── INPUT DATA ──
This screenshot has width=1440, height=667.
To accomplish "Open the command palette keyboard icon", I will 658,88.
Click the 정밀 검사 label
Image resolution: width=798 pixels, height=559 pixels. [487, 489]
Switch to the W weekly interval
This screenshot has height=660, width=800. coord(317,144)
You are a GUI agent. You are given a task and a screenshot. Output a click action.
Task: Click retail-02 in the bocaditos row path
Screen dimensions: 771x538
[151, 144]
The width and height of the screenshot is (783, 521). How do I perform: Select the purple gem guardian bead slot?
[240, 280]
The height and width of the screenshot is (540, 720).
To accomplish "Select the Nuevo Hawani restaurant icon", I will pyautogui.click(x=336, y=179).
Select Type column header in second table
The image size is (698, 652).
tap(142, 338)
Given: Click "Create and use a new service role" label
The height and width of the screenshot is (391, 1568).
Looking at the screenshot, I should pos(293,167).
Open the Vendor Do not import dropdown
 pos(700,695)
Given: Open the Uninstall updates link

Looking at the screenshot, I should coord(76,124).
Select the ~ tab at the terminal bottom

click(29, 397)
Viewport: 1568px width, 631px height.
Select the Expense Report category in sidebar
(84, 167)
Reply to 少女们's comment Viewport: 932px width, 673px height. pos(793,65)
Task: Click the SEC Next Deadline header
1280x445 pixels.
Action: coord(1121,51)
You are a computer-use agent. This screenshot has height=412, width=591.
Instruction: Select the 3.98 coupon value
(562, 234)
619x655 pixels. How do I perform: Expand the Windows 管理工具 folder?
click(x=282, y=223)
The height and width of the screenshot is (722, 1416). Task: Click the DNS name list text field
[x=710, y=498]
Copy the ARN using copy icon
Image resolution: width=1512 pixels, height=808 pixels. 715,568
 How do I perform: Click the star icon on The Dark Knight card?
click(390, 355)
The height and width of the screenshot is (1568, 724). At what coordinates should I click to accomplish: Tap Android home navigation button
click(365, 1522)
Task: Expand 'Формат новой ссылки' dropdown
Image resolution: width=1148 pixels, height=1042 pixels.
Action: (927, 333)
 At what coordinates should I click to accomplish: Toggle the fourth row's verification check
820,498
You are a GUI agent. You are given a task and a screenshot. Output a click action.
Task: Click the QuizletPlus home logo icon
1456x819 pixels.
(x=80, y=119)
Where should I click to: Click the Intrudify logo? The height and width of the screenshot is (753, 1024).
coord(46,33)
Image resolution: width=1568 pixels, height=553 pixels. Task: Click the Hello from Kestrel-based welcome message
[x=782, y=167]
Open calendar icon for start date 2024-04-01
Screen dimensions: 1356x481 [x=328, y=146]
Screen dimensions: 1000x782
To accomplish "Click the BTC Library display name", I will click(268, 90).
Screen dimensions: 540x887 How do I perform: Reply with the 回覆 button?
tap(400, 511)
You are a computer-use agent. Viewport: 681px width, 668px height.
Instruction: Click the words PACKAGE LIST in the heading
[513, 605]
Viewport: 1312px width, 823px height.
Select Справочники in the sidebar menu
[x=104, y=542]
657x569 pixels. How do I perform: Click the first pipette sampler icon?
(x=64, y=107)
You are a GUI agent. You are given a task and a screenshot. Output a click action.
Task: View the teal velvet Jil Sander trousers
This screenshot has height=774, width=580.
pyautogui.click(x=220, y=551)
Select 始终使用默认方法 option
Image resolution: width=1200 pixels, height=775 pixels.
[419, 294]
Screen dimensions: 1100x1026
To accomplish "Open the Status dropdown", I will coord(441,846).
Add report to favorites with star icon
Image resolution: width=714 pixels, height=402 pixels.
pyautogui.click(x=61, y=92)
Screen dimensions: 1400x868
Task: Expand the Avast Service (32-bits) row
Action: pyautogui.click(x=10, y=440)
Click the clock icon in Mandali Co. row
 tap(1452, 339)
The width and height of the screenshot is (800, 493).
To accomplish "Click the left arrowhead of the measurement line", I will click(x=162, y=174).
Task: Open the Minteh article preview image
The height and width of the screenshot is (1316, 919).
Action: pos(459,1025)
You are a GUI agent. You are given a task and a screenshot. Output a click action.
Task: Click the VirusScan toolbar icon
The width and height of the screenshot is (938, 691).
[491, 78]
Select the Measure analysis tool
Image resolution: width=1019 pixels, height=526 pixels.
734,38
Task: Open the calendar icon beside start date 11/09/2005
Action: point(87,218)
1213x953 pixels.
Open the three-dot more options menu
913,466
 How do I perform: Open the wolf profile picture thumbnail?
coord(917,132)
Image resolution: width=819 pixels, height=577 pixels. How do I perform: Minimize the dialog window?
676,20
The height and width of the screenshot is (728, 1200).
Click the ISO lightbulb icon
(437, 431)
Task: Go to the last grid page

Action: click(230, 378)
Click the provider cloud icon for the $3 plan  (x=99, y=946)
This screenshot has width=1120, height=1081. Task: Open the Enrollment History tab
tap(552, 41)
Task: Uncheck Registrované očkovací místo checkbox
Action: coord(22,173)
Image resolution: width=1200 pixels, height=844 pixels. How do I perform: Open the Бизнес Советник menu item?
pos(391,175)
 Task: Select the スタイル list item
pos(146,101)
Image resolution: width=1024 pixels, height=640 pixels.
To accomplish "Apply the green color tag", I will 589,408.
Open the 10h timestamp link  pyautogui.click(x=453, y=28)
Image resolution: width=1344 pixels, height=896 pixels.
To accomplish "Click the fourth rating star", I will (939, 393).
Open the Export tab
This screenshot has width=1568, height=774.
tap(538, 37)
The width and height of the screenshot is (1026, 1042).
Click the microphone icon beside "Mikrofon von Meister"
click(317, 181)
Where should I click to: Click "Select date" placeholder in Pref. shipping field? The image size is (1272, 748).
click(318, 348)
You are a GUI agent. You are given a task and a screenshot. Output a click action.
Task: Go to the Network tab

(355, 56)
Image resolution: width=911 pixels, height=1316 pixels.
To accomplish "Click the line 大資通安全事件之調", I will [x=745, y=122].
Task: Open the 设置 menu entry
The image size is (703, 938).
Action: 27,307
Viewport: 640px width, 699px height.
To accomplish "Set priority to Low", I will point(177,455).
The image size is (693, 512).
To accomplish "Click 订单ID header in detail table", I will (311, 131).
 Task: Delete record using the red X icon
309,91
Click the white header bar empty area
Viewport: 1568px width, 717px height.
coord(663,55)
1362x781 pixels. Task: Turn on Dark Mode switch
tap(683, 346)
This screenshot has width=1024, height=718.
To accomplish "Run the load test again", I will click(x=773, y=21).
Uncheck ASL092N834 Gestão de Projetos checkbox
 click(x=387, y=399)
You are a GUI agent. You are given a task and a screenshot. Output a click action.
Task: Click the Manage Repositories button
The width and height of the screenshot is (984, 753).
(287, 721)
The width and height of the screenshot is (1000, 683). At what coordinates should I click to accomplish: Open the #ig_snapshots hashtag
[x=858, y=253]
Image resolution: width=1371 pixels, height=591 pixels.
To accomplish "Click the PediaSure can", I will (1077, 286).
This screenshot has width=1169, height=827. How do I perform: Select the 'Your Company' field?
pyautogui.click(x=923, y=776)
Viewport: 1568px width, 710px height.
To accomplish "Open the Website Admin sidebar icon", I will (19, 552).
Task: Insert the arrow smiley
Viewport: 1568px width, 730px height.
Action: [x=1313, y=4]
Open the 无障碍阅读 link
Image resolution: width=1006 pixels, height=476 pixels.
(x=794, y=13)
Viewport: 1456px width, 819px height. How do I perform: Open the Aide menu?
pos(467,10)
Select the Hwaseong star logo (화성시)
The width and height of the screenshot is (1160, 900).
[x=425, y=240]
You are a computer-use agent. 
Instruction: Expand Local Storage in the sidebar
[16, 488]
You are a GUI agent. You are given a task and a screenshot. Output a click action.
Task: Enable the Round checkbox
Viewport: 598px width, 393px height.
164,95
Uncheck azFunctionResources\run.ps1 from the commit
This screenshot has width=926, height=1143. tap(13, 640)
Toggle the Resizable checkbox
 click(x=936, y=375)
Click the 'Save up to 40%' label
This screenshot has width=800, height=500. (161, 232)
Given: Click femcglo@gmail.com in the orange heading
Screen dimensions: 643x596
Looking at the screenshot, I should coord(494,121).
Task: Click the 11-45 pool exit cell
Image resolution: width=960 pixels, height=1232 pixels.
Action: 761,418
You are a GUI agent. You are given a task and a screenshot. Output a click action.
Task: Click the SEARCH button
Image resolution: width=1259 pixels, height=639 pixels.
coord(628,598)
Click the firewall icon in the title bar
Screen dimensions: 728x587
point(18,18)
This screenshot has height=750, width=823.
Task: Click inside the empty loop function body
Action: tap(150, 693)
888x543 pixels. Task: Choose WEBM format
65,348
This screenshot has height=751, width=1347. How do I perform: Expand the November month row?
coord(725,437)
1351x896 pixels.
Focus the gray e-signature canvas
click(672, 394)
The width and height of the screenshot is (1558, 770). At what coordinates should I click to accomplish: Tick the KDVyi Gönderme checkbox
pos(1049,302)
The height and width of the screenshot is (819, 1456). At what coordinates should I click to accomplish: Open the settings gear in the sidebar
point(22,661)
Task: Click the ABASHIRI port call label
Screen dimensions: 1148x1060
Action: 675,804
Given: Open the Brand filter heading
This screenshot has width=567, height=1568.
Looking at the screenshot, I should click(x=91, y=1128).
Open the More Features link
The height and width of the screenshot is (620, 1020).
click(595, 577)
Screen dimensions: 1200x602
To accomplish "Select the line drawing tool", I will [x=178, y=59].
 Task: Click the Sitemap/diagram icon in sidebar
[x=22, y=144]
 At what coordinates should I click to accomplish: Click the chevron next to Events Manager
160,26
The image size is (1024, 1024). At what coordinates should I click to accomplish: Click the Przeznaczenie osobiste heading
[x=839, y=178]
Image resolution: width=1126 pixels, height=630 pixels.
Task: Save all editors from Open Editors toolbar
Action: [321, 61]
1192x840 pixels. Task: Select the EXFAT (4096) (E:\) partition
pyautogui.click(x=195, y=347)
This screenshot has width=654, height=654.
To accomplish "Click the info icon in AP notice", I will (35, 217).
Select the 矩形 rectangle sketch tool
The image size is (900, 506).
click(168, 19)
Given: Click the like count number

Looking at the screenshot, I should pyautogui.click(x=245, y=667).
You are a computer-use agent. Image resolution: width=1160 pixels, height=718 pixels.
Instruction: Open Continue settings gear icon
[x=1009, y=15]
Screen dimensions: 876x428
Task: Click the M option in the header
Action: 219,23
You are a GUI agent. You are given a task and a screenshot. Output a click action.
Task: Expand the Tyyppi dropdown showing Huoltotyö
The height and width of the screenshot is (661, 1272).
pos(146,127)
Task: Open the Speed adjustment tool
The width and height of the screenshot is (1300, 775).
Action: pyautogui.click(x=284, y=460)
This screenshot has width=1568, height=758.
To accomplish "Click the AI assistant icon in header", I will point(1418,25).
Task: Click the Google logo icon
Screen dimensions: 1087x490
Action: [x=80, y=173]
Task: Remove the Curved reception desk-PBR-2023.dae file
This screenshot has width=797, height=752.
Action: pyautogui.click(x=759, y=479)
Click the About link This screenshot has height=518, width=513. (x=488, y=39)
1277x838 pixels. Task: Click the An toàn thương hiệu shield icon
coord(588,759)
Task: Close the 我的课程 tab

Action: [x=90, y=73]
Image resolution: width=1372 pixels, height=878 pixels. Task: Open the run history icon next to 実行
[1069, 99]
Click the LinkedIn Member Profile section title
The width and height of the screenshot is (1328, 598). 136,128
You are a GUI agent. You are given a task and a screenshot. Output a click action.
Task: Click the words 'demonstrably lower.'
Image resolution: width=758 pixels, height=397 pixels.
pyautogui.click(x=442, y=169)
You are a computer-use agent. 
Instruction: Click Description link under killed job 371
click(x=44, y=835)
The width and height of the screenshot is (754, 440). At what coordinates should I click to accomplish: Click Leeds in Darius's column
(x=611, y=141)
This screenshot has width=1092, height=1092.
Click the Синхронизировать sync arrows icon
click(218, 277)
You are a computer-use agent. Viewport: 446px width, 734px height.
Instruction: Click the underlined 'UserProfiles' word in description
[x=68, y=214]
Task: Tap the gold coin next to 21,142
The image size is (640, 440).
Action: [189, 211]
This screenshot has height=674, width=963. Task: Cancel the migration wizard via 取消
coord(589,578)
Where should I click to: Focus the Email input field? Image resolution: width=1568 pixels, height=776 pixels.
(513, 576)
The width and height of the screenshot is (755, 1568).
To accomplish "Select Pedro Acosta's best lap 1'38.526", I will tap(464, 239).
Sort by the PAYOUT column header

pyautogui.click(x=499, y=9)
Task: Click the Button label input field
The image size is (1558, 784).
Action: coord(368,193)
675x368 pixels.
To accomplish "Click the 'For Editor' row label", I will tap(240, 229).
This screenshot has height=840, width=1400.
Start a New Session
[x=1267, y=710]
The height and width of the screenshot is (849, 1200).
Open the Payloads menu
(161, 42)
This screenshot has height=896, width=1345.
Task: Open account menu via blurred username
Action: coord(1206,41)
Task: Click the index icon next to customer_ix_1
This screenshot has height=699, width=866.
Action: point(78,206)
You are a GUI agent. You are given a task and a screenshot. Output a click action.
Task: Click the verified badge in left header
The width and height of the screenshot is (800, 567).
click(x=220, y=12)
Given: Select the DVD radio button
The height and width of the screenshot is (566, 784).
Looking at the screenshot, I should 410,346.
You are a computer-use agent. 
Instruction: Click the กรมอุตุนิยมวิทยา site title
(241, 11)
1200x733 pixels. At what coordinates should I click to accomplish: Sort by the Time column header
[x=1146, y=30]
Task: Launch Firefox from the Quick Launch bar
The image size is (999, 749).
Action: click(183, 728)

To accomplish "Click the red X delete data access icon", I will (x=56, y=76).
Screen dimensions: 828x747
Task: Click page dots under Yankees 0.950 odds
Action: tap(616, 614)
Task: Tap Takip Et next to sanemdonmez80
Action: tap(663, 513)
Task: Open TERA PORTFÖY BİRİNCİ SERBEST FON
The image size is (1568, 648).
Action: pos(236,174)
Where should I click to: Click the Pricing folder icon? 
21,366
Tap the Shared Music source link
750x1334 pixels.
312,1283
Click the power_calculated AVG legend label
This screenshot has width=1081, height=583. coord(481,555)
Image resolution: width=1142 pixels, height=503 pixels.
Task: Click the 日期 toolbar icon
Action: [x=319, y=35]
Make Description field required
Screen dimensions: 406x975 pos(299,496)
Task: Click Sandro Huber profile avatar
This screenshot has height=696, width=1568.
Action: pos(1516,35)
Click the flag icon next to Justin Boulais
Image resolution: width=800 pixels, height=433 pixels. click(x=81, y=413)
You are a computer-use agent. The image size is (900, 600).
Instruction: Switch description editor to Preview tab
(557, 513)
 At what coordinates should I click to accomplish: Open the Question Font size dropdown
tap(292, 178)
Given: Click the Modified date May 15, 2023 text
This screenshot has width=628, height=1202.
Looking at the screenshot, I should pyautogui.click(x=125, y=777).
───
**WHAT IS NEEDED**
Repeat, word for word, the lines above between the line holding "Screen dimensions: 728x587" and the line holding "Given: Open the Brand filter heading", inclusive; omit everything else.

**YOUR RESPONSE**
Screen dimensions: 728x587
point(18,18)
This screenshot has height=750, width=823.
Task: Click inside the empty loop function body
Action: tap(150, 693)
888x543 pixels. Task: Choose WEBM format
65,348
This screenshot has height=751, width=1347. How do I perform: Expand the November month row?
coord(725,437)
1351x896 pixels.
Focus the gray e-signature canvas
click(672, 394)
The width and height of the screenshot is (1558, 770). At what coordinates should I click to accomplish: Tick the KDVyi Gönderme checkbox
pos(1049,302)
The height and width of the screenshot is (819, 1456). At what coordinates should I click to accomplish: Open the settings gear in the sidebar
point(22,661)
Task: Click the ABASHIRI port call label
Screen dimensions: 1148x1060
Action: 675,804
Given: Open the Brand filter heading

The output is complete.